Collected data
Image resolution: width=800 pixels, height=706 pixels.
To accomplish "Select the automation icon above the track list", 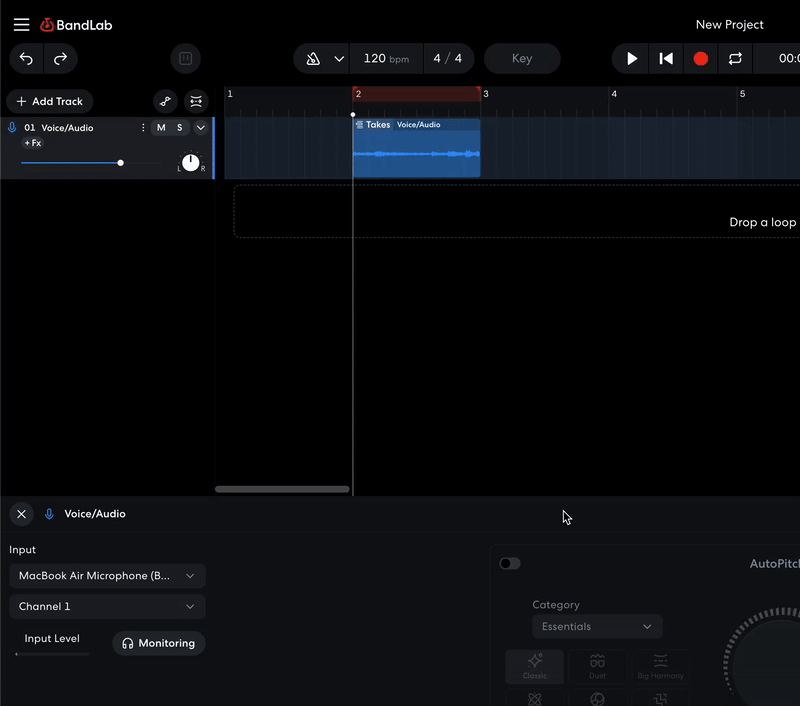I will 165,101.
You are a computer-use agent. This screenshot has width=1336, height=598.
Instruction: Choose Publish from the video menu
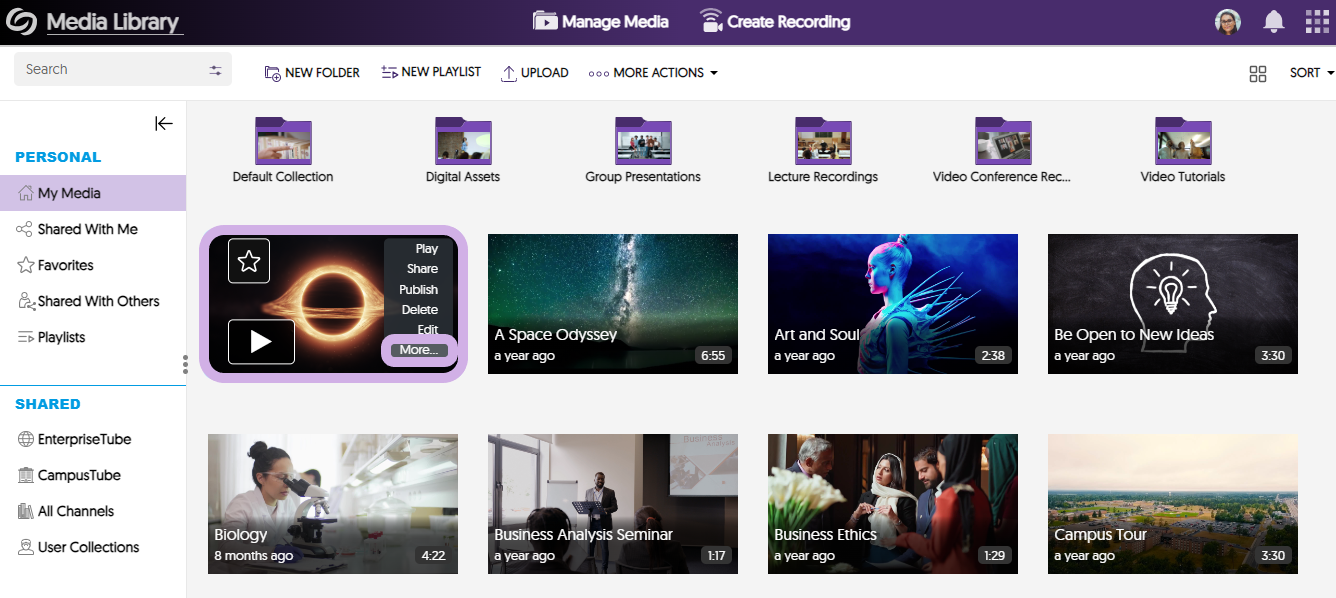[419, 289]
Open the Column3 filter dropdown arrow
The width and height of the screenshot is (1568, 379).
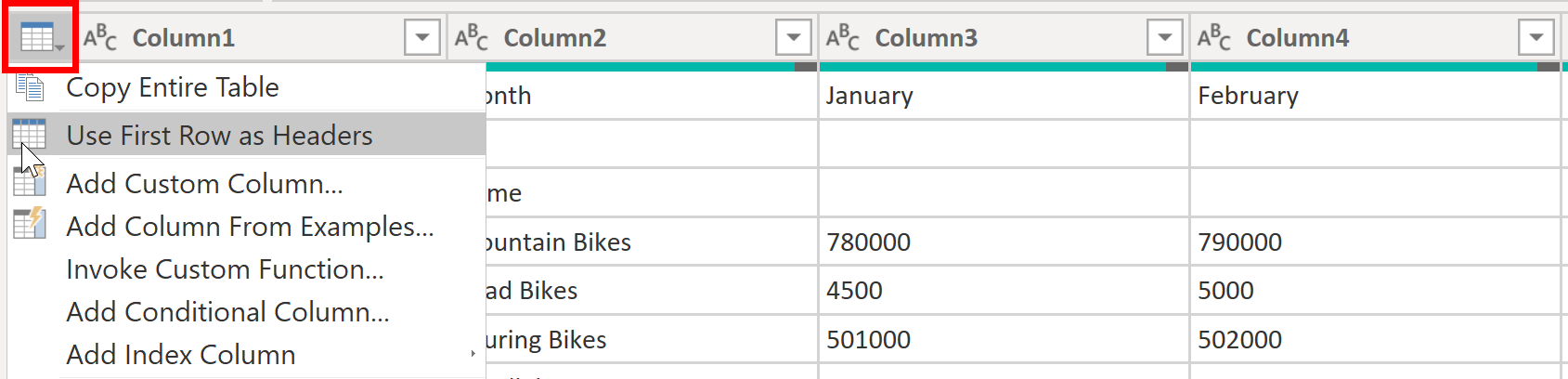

Required action: Reproduce exactly, without any picture, the lines from the one bearing "Open the Column3 filter dropdown arrow" to the last line of the records above.

Solution for this task:
Open the Column3 filter dropdown arrow
The width and height of the screenshot is (1568, 379).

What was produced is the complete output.